MIGHTEE/COSMOS-3D: The discovery of three spectroscopically confirmed radio-selected star-forming galaxies at z=4.9-5.6
R. G. Varadaraj, A. Saxena, S. Fakiolas, I. H. Whittam, M. J. Jarvis, R. A. Meyer, C. L. Hale, K. Kakiichi, M. Li, J. B. Champagne, B. Jin, Z. J. Li, M. Shuntov
TL;DR
This work leverages deep MIGHTEE 1.3 GHz radio data in COSMOS, JWST COSMOS-Web WFSS spectroscopy, and extensive multi-wavelength photometry to identify and spectroscopically confirm three high-redshift radio sources powered by star formation at $z=4.9$--$5.6$. The sources have radio luminosities around a few ×$10^{24}$ W Hz$^{-1}$ and show star-formation–driven morphologies with SFRs ranging from roughly 100 to 1800 $M_yr^{-1}$, broadly consistent across UV/optical, Hα, and radio tracers. Their steep radio spectra are consistent with inverse-Compton losses against the CMB at high redshift, which can bias radio-only SFRs high if not accounted for.
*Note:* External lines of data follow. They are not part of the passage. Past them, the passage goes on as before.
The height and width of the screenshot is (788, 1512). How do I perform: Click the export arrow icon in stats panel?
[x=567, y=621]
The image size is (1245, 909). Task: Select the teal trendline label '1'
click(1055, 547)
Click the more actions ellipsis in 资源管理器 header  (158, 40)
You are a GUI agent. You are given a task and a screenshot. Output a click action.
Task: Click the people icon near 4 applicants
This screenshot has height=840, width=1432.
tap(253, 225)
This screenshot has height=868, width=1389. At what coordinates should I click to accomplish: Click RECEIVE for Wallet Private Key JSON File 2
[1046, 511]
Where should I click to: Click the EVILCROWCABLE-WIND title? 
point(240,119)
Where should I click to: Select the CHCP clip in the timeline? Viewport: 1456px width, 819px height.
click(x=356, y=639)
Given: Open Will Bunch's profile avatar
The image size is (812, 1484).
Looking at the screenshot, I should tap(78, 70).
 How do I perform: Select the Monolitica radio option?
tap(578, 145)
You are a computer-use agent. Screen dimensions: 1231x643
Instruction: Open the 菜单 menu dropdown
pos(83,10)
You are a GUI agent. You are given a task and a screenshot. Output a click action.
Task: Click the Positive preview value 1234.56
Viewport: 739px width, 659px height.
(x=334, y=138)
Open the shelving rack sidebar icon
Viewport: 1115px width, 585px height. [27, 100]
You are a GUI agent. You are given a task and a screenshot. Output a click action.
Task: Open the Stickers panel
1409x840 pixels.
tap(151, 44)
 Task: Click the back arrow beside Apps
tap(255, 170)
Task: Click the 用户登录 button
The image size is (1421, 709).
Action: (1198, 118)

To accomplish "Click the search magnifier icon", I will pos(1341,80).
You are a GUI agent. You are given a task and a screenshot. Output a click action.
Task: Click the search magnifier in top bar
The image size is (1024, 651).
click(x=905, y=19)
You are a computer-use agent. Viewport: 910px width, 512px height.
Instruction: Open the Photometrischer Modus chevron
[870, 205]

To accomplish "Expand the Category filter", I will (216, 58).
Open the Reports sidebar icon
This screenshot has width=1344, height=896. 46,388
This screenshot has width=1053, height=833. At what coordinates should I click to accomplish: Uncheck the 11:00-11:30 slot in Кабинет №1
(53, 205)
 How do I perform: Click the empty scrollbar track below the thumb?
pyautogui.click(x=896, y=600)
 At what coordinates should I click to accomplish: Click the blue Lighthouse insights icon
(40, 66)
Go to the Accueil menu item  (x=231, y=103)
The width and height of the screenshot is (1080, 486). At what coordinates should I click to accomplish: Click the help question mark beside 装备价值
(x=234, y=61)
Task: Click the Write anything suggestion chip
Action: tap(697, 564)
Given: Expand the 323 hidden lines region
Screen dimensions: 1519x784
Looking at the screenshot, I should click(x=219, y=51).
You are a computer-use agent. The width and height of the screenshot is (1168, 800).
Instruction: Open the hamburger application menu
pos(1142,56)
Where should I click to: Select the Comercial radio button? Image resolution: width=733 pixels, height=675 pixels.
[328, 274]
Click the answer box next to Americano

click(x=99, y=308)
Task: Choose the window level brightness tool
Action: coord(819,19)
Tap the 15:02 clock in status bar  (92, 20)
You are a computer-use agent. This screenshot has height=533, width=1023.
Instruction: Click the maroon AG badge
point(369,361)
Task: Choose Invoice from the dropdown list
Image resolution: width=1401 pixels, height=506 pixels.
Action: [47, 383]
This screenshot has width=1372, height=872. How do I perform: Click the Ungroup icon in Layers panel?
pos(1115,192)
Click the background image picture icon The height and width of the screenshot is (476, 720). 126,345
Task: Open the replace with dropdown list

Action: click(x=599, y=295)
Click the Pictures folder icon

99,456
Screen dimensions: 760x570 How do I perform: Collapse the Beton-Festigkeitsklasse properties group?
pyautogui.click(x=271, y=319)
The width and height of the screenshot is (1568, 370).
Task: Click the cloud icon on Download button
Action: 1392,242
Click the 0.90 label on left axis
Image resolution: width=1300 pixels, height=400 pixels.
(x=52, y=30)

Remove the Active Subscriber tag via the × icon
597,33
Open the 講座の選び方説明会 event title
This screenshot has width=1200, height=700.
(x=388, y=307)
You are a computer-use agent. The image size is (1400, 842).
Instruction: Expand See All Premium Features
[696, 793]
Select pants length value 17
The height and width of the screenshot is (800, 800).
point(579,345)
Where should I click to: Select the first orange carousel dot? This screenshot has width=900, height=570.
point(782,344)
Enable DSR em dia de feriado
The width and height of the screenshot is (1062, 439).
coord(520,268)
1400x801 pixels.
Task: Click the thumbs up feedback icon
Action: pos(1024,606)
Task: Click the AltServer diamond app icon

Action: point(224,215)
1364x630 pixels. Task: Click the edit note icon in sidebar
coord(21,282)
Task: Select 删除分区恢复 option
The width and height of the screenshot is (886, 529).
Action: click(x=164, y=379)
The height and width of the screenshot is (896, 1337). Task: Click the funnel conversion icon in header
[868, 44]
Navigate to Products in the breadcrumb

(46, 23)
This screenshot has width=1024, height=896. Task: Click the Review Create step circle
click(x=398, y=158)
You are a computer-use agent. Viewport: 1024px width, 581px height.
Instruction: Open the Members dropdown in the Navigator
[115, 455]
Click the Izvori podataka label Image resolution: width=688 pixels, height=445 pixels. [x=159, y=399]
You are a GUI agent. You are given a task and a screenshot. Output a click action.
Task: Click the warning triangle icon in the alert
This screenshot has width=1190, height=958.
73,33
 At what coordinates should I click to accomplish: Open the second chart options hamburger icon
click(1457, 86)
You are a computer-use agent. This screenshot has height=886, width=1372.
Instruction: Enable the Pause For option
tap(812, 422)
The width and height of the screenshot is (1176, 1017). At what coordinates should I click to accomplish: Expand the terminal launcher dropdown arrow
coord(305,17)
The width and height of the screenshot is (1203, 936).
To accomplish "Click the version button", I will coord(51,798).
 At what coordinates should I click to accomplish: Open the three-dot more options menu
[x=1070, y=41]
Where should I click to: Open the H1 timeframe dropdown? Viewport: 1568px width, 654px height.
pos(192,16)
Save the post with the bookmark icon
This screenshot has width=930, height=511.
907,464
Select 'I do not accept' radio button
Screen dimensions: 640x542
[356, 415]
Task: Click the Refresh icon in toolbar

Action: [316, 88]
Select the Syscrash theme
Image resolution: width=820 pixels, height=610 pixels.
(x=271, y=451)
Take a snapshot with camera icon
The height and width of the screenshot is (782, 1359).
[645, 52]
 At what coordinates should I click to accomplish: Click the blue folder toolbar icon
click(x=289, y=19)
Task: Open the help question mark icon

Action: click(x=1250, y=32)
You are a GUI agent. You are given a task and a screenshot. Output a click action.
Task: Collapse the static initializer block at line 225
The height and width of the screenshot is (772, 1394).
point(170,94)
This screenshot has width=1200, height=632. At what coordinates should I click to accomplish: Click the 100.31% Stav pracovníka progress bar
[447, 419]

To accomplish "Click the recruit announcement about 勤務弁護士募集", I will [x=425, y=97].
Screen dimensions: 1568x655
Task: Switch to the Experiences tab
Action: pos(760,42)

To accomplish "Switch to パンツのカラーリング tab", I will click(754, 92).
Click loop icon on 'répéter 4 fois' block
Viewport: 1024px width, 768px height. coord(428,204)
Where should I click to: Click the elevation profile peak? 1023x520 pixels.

The results demonstrate the feasibility of detecting and characterizing star-formation-dominated radio emitters at $z>4.5$, providing a dust-unbiased view of early star formation and informing expectations from the evolving radio luminosity function.
Abstract
Radio observations offer a dust-independent probe of star formation and active galactic nucleus (AGN) activity, but sufficiently deep data are required to access the crossover luminosity between these processes at high redshift ($z>4.5$). We present three spectroscopically confirmed high-redshift radio sources (HzRSs) detected at 1.3 GHz at $z=4.9$-$5.6$, with radio luminosities spanning $L_{\rm 1.3 \, GHz}\approx2$-$5\times10^{24} \, \rm W \, Hz^{-1}$. These sources were first identified as high-redshift candidates through spectral energy distribution (SED) fitting of archival Hubble, JWST NIRCam+MIRI, and ground-based photometry, and then spectroscopically confirmed via the $\rm H\,α$ emission line using wide-field slitless spectroscopy from JWST COSMOS-3D. The star formation rates (SFRs) measured from SED fitting, the $\rm H\,α$ flux, and the 1.3 GHz luminosity, span $\sim100$-$1800\, M_{\odot} \, \rm yr^{-1}$, demonstrating broad agreement between these SFR tracers. We find that these three sources lie either on or $0.5$-1.0 dex above the star-forming main sequence at $z=4$-6 and have undergone a recent burst of star formation. The sources have extended rest-UV/optical morphologies with no evidence for a dominant point source component, indicating that an AGN is unlikely to dominate their rest-UV and optical emission. Two of the sources have complex, multi-component rest-frame UV/optical morphologies, suggesting that their starbursts may be triggered by merging activity. These HzRSs open up a new window towards probing radio emission powered by star formation alone at $z> 4.5$, representing a remarkable opportunity to begin tracing star formation, independent of dust, in the early Universe.